== TEXT SECTION ==
◆ ◆ ◆ ◆ ◆ ◆ ◆
After you get your hands on this cool library, you’ll most probably see dozens of places where it can make your life much simpler. Many of these will be non-optimal and will lead to maintainability issues down the road. So, be careful.
Stuff I routinely use EventBus for:
- Sending user interaction notifications from DialogFragments to their “host” Activities and Fragments.
- Sending notifications from Services to Activities and Fragments.
- Non-domain communication between multiple on-screen controllers (e.g. synchronizing non-domain UI state between multiple Fragments) .
The common denominator here is that it’s relatively cumbersome to implement direct coupling between these components due to the architecture of Android framework itself. Therefore, any alternative solution will also be “dirty” to some degree. If that’s the case, then just using EventBus becomes a reasonable trade-off.
◆ ◆ ◆ ◆ ◆ ◆ ◆
== Source data ==
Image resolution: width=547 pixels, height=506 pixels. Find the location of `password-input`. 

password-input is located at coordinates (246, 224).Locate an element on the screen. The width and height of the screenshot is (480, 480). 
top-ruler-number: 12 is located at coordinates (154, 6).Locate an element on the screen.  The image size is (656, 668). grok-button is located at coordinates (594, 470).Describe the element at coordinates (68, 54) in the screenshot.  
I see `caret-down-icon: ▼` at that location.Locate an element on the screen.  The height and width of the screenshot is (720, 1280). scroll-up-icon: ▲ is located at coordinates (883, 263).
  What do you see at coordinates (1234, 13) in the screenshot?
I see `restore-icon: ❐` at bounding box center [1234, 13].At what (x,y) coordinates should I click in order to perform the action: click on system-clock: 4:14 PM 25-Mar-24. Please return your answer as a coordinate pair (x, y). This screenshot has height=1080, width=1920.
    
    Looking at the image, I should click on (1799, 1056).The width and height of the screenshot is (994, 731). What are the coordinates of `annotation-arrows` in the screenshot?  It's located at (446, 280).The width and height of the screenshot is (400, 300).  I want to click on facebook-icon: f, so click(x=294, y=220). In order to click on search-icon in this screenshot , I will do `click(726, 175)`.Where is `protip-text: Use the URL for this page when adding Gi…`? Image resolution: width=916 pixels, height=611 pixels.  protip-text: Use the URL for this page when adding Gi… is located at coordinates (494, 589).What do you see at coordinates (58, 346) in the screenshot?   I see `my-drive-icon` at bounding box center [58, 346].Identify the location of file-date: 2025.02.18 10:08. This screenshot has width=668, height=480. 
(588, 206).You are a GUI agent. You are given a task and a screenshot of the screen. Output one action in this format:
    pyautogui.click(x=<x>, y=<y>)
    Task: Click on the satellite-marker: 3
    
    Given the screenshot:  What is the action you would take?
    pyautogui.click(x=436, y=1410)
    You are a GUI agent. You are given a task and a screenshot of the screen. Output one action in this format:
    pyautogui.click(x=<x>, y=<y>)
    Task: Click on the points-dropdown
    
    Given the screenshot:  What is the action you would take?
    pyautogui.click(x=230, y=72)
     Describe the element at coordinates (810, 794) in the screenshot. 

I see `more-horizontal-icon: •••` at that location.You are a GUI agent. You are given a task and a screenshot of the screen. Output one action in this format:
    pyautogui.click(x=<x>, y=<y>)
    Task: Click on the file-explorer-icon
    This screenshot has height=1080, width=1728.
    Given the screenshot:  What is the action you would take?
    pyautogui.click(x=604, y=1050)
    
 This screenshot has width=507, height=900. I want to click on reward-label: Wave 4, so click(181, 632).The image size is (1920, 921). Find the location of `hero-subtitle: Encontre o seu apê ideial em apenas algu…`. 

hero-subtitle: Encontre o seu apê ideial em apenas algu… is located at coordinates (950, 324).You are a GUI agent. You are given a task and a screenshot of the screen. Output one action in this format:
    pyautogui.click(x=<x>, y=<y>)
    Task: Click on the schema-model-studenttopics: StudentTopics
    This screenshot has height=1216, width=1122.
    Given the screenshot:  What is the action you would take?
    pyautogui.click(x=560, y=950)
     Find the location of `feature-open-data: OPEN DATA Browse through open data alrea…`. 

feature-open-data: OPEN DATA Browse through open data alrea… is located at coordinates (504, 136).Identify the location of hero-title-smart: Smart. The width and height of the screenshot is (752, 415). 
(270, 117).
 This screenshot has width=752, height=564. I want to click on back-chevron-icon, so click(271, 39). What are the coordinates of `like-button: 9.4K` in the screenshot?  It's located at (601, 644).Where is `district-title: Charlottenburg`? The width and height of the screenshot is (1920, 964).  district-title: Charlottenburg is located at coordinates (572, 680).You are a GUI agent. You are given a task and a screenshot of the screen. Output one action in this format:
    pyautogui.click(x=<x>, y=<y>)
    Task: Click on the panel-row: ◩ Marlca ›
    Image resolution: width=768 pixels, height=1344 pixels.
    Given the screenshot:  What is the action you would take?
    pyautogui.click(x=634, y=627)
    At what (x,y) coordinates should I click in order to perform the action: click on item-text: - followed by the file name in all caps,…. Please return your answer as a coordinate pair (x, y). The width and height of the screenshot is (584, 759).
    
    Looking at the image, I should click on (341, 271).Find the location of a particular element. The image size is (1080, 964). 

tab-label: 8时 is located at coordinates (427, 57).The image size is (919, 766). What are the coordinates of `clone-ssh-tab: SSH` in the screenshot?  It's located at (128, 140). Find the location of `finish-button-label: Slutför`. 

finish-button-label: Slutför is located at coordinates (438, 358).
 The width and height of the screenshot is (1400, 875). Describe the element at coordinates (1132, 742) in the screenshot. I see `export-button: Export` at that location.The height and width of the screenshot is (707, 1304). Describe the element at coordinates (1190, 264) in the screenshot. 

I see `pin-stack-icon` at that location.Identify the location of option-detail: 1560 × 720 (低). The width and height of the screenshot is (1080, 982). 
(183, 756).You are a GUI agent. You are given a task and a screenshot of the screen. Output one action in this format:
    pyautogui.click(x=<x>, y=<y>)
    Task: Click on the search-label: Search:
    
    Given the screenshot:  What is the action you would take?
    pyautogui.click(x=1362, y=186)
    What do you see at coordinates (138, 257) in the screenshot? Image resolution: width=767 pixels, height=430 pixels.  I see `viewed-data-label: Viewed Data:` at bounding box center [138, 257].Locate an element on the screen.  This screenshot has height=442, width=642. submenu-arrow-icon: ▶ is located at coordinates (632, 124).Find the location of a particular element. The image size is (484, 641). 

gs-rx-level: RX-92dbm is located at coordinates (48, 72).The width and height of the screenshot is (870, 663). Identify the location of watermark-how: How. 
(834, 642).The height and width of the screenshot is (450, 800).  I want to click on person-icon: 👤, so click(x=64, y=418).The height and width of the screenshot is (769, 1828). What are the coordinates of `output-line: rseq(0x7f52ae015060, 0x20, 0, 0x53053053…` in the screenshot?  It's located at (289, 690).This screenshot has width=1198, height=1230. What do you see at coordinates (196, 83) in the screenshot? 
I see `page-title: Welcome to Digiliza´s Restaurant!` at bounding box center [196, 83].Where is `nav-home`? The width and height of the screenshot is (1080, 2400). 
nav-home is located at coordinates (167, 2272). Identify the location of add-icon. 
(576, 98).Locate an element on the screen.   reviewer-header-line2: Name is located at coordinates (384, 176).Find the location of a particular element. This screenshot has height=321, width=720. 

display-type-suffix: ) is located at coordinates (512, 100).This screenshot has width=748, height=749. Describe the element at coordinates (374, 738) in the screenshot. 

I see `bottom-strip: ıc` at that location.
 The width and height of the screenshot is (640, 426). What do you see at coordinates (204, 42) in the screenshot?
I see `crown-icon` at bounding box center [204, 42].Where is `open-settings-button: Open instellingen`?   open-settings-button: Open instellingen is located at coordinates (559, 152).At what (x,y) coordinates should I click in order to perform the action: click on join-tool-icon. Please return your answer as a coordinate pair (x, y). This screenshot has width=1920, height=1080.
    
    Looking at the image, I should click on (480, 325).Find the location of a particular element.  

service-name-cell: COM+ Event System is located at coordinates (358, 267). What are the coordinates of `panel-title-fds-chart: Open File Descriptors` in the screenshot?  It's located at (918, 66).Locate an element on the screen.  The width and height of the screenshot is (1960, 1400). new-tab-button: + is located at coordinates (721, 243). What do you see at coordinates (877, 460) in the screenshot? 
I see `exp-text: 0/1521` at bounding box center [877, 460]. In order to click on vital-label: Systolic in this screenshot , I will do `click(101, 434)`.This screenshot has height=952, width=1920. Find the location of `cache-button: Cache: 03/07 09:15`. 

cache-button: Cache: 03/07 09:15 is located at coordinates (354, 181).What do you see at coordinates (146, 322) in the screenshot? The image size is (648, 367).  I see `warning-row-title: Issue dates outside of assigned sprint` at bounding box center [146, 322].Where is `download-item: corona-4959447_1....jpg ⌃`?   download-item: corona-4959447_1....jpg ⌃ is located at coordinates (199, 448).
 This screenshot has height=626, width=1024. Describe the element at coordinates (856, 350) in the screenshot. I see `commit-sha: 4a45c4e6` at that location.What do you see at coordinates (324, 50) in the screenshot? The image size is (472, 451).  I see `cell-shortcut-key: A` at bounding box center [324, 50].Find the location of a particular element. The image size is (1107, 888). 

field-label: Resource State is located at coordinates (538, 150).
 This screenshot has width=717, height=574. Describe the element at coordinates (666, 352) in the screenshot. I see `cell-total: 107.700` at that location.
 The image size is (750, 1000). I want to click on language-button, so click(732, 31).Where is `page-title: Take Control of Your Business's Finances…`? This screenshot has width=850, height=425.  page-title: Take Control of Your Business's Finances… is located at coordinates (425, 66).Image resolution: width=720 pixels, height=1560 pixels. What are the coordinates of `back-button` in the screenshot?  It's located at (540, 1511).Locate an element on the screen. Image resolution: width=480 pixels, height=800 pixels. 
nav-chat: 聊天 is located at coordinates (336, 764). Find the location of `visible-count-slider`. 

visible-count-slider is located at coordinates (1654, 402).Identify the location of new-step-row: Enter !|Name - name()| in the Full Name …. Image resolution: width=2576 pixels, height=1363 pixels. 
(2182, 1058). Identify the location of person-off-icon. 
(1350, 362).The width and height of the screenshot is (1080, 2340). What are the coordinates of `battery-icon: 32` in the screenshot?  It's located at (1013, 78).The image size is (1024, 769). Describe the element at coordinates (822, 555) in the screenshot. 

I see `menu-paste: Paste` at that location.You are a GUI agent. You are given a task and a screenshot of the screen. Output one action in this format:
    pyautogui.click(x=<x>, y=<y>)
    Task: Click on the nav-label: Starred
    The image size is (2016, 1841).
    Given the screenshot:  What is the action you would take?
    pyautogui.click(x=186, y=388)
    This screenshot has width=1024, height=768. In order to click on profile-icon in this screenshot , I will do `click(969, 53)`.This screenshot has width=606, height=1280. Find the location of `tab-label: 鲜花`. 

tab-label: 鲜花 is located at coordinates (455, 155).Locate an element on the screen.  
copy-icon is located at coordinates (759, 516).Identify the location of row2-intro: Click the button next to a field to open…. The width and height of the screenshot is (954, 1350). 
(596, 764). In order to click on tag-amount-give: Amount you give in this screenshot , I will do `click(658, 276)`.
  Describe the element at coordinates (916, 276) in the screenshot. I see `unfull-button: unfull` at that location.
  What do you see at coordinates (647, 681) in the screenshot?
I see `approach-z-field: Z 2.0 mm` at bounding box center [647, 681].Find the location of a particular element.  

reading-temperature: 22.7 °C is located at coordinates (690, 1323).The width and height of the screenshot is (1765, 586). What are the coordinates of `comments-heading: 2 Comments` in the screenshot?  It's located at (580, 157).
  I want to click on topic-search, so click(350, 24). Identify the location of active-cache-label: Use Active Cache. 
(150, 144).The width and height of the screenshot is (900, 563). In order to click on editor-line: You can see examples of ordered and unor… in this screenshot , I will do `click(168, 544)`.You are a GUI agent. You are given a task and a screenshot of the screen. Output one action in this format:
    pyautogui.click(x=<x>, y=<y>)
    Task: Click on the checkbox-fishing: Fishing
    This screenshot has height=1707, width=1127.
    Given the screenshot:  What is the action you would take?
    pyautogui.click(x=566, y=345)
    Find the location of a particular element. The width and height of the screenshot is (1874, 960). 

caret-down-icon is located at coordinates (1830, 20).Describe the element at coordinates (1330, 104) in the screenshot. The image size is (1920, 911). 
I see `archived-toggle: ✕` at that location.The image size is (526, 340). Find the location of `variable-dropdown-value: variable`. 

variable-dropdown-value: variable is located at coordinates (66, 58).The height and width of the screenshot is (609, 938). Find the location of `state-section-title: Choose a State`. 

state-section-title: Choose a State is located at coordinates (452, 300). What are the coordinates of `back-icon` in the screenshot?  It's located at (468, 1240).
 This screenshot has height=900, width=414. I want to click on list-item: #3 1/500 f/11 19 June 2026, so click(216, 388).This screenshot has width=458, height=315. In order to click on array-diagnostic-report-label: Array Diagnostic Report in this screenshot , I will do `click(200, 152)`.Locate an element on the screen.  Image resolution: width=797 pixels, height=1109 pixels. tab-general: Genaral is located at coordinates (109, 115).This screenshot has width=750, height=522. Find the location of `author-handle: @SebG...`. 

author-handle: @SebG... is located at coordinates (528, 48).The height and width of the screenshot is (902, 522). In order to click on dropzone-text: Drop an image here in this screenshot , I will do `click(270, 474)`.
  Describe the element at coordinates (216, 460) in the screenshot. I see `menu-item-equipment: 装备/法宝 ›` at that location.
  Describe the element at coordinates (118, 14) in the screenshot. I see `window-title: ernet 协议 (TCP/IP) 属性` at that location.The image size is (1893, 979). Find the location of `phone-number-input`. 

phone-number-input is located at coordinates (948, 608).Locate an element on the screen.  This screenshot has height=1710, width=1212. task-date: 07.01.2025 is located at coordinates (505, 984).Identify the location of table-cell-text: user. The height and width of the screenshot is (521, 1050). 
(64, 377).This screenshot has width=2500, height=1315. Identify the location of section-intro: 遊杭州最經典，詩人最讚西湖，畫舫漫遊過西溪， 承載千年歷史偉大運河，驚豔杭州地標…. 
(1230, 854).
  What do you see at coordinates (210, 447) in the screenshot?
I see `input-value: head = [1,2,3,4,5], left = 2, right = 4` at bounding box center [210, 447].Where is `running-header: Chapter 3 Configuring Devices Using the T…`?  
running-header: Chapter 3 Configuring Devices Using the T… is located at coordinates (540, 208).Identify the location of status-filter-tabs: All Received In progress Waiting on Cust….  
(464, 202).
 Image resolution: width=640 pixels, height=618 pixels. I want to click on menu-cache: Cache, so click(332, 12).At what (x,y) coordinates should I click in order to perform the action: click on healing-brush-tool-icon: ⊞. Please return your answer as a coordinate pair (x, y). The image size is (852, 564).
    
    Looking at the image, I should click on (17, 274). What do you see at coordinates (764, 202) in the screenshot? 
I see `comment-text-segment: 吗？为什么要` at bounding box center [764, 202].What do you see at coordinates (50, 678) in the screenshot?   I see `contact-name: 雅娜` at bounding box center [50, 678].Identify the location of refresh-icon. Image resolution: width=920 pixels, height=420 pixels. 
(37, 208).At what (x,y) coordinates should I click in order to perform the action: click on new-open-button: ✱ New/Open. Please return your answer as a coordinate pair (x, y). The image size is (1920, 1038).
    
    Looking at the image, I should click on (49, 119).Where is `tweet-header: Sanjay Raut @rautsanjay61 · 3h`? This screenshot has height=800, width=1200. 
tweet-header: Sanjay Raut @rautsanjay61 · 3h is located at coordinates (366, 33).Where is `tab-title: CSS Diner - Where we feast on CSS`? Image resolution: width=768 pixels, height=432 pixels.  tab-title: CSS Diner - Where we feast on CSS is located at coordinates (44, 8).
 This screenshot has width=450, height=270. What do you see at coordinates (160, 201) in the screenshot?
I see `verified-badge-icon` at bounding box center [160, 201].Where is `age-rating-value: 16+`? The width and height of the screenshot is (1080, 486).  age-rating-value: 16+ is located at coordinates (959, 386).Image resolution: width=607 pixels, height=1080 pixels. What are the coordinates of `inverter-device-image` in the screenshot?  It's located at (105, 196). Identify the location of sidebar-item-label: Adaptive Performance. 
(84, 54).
◆ ◆ ◆ ◆ ◆ ◆ ◆
== WHAT YOU HAVE TO DO ==
Rewrite everything in the EventBus passage from "After you get" down to "multiple Fragments) .", substituting "Screens" for each occurrence of "Activities". These lines are drawn from a separate source.

== TASK RESULT ==
After you get your hands on this cool library, you’ll most probably see dozens of places where it can make your life much simpler. Many of these will be non-optimal and will lead to maintainability issues down the road. So, be careful.
Stuff I routinely use EventBus for:
- Sending user interaction notifications from DialogFragments to their “host” Screens and Fragments.
- Sending notifications from Services to Screens and Fragments.
- Non-domain communication between multiple on-screen controllers (e.g. synchronizing non-domain UI state between multiple Fragments) .